Mais bientôt aux services voix vont se superposer le transfert des données et l'accès à Internet. Pour accompagner cette évolution, le GPRS apporte une première réponse et ouvre de nouveaux usages : consultation d'emails, surf sur Internet, consultation WAP...

Et déjà on entrevoit qu'il est possible de faire beaucoup plus et de proposer des services adaptés à l'univers de la téléphonie mobile : musique, vidéo...Mais pour cela il faut des débits plus importants. On imagine déjà une nouvelle génération de téléphonie mobile dont les vitesses de transferts se rapprocheraient de celles observées avec les PC reliés au Net.

Avant d'arriver à cette nouvelle étape, la technologie EDGE va permettre d'augmenter sensiblement le débit mobile sans nécessiter de nouvelles infrastructures. Son double rôle de transition avant les réseaux 3G et de "bouche-trou" en attendant une couverture 3G satisfaisante place cette évolution au coeur des modèles économiques de nombreux opérateurs.
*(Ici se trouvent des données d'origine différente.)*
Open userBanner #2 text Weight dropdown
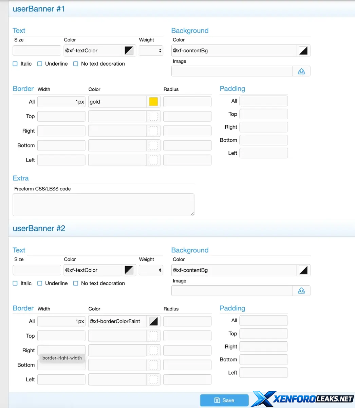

Cette position est d'autant plus importante que la 3G va tarder à arriver et avoir du mal à répondre aux attentes dans les premiers temps, du fait d'une faible couverture et de terminaux ayant du mal à tenir leurs promesses.

C'est que la 3G, ou UMTS pour le GSM ( puisqu'il existe plusieurs formes de 3G ), repose sur le standard WCDMA et nécessite de recréer un réseau complet de stations-relais et a coûté des centaines de millions d'euros en licences que les opérateurs vont bien devoir amortir, ce qui va gonfler le prix des abonnements.

Cette nouvelle étape de la téléphonie mobile sera détaillée dans un prochain dossier.